[ACTION ITEM]
In the entries below, how many lines hold the string "time"? Answer with the number only.
BEGIN DATA
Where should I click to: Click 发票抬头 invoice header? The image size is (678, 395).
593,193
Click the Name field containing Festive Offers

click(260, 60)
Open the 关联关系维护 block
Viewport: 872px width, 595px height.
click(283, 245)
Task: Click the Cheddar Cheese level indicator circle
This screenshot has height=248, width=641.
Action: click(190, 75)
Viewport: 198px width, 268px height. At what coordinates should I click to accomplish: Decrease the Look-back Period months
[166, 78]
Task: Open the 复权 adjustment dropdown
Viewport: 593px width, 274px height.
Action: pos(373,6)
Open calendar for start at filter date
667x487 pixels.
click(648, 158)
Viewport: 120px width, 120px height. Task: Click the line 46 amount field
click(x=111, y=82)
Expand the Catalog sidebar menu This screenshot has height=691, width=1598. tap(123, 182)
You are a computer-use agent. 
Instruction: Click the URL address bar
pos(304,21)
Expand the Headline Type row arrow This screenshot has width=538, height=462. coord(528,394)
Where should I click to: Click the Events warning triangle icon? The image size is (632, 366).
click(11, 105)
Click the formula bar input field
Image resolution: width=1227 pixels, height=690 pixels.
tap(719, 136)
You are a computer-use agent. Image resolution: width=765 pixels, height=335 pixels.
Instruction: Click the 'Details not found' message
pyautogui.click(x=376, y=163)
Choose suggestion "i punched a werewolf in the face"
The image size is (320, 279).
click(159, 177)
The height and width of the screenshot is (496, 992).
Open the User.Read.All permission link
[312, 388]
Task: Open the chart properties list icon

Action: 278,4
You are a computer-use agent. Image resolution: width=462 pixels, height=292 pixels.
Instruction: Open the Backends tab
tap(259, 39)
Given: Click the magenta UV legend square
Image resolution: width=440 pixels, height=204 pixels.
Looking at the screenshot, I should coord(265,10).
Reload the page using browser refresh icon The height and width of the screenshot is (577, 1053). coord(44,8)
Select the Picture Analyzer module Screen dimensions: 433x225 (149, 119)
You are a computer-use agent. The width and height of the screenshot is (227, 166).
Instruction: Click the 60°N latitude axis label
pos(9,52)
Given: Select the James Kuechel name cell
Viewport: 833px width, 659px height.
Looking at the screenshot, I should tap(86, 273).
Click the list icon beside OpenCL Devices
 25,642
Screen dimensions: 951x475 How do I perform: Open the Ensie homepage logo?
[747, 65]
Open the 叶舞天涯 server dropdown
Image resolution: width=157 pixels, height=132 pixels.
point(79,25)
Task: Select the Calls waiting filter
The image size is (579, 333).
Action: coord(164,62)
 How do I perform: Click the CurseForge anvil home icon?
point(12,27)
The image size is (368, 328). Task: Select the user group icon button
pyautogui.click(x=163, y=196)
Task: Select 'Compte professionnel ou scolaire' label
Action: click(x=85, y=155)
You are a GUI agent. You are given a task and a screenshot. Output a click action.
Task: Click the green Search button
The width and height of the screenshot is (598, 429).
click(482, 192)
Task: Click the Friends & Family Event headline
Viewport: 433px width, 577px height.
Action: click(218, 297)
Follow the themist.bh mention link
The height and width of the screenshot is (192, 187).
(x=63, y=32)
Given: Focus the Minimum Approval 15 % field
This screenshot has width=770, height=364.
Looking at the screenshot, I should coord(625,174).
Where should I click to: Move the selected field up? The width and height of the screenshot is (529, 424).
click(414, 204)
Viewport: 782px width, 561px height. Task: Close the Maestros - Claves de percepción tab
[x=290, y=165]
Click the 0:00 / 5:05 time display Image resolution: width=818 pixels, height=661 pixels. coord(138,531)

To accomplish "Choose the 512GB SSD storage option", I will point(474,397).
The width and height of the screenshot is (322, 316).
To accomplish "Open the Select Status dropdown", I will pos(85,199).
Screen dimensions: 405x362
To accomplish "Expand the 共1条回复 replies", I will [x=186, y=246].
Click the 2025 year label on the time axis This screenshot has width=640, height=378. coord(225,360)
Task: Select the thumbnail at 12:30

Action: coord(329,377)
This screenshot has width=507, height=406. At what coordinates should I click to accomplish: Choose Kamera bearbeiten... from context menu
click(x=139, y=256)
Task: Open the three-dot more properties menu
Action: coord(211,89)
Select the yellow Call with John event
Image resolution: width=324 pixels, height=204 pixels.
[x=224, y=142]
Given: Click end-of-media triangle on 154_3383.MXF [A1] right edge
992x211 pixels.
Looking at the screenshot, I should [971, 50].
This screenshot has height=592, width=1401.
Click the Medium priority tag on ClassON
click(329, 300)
END DATA
[ANSWER BOX]
2